The Art of Prophesying
And the Calling of the Ministry
First published in 1592, this book on the importance of preaching is vivid testimony to how clearly understandable Puritan writings remain, even 400 years later! One of the most damaging flaws of modern churches is the decline in importance of what is said from their pulpits.
Today, a style and delivery which grabs the attention has replaced life-changing content in many churches, and the church becomes an image of excitement concealing a valley of dry bones. True preaching, seen as prophesying forth the Word of God, is needed to breathe fresh life into the people of God.
Few things are more evident in contemporary churches than the decline in the importance attached to what is said from their pulpits. The deeper tragedy is that in many places the church has become a valley of dry bones. Something is needed to waken the dead and to breathe new life into the people of God. William Perkins (1558-1602) provides basic guidance to help all Christians to read and use the Bible intelligently. He has a particularly powerful message for those who lead God’s people and especially those who preach.
The Art of Prophesying carries sparks capable of igniting a preacher. It should be beside every minister’s desk as a book to turn to again and again.
Part 1: The Art of Prophesying
- The Art of Prophecy
- The Word of God
- The Contents of Scripture
- The Interpretation of Scripture
- Principles for Expounding Scripture
- Rightly Handling the Word of God
- Use and Application
- Varieties of Application
- The Use of the Memory
- Preaching the Word
- Public Prayer
Part 2: The Calling of the Ministry
- Titles of True Ministers
- Scarcity of True Ministers
- The Office of True Ministers
- The Blessing of the Work of True Ministers
- Commission and Authority of True Ministers
- The Vision of God
- Divine Consolation
- Renewed and Recommissioned
A Review by Terry Delaney:
William Perkins (1558-1602) preached in Cambridge so powerfully that his impact was felt for decades after his death. His preaching style influenced a number of the great Puritans including John Cotton, Thomas Goodwin, and Richard Sibbes. This current book is actually two separate books under the one major title of The Art of Prophesying. The second book is entitled The Calling of the Ministry. We will look at both books together in this review.
The first book is a mere 82 pages and is divided into 11 chapters. It must be noted that “prophesying” is not a charismatic term or a term from the OT whereby the Christian foretells the future.

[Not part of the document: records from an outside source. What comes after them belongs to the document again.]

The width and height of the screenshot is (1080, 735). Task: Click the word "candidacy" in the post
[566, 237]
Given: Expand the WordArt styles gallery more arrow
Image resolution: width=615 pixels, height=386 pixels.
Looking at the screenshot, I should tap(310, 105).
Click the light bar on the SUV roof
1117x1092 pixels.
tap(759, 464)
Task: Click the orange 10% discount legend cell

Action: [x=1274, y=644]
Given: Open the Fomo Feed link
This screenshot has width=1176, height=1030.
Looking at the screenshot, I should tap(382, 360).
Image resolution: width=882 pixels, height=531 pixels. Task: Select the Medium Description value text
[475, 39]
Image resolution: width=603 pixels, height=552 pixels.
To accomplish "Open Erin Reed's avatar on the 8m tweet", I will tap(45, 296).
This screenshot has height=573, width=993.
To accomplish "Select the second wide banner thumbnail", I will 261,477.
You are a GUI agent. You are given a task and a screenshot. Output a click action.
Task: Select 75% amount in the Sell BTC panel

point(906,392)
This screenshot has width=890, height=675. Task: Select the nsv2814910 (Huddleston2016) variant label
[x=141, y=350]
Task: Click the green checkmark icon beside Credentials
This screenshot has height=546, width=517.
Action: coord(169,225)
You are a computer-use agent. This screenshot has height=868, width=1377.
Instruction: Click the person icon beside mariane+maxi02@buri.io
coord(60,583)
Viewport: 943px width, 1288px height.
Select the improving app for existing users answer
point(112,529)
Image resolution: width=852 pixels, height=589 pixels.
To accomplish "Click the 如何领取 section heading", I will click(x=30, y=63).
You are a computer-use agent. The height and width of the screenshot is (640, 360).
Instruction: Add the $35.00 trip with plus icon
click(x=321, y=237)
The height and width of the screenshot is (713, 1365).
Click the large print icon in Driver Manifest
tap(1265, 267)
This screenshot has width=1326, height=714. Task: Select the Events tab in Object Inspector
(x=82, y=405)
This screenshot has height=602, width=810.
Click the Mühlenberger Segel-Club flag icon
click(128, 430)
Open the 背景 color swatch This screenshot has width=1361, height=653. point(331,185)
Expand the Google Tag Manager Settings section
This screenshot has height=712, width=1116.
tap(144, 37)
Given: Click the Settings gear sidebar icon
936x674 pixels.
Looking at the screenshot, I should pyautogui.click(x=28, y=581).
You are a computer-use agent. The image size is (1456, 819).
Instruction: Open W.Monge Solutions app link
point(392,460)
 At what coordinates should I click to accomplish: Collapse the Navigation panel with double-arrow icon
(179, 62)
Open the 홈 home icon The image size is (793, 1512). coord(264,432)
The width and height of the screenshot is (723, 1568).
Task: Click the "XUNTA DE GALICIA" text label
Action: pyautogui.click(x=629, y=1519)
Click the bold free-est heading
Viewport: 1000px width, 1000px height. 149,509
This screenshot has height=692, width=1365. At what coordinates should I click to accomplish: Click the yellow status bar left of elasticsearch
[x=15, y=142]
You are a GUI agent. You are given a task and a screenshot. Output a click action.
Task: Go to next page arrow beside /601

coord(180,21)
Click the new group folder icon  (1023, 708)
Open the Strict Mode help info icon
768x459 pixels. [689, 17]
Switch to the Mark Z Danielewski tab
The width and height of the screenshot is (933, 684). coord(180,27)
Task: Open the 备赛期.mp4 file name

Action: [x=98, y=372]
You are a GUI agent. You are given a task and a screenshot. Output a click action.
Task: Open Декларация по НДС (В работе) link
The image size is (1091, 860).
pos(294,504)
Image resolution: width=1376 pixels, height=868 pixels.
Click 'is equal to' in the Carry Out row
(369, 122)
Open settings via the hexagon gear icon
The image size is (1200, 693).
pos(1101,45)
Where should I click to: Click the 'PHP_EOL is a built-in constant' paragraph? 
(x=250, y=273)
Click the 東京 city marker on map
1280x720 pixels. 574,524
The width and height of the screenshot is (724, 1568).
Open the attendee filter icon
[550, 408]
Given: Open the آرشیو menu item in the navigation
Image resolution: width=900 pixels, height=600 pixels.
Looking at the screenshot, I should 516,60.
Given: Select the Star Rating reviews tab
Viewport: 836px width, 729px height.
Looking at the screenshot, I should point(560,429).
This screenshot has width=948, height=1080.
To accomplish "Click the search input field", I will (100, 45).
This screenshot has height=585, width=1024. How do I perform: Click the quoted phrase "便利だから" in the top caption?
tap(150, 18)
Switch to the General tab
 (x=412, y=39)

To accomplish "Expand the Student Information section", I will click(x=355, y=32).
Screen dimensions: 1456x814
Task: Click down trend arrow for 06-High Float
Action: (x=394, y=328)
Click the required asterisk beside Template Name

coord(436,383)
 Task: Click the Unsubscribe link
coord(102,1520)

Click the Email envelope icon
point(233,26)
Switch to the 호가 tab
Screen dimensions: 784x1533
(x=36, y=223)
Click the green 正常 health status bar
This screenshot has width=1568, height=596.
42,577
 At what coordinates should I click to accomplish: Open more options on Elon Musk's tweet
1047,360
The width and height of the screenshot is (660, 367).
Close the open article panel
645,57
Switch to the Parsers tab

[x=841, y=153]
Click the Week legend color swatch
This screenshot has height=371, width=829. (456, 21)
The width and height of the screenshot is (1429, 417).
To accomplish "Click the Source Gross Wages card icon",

Rather, prophesying here is nothing less than the proclamation of the gospel. That is, the plain preaching by a pastor or minister. Ultimately, Perkins argues for a plain preaching of the text.
The second book is a bit longer 108 pages. In this book, Perkins looks at the calling of the ministry. Not the person who is called, but the work itself in the “profession” we call pastoral ministry. This little work is divided into two parts with the first part looking at the various aspects of true ministers. Here, he shows how scarce a true minister really is today and also the gravity of the office of pastor that is to be felt by the one whom is called. The second part quite frankly looks at what the Lord has to say regarding His vision for the ministry (and consequently, the minister) here on earth.
There is much to love about this book. If you only read the first book, The Art of Prophesying, you would be ahead of the so-called power curve when it comes to learning what it means to preach. Throughout his book, Perkins calls the pastor to a life of holiness and confrontation. After all, as the leader of a local church, it is your duty to lead with holiness and to confront the sins of those in the congregation.
The second book must be read with great care and understanding. For if one were to read it without understanding, they may go away thinking they have god-like powers. I say this because Perkins states that “the minister of God is given authority to redeem the penitent individual from hell and from damnation” (p. 115). Again, he offers plenty of context of what he means by this statement. On the following page, he compares the role of a carpenter as a builder of houses, a physician as a healer of bodies and a minister as the one who delivers “from going down to the pit” (p. 116). Again, this must be read carefully so that the reader does not jump to conclusions.
That being said, for those readers who persevere, they will be treated to a wonderful and challenging exhortation to take the calling of pastoral ministry more serious than most do today. I believe that if a fraction of the pastors today would read only this second half of the book, there would be a revival across the world and many who fancy themselves as pastors would leave the ministry all together. Such is the power of the words of penned by William Perkins in the late 1500’s.
William Perkins’ words from over 400 years ago, must be heard again today. This book is a must read for any who desires to be in the ministry. While you may not agree with everything he wrote, the truth is, what he wrote needs to be wrestled with today by every single pastor who preaches the Bible. If you are not a pastor, but know one, you will want to purchase a copy for him and give it to him. After he reads it, he will (hopefully) thank you profusely for giving him such a powerful book for the most powerful “profession” in all the world.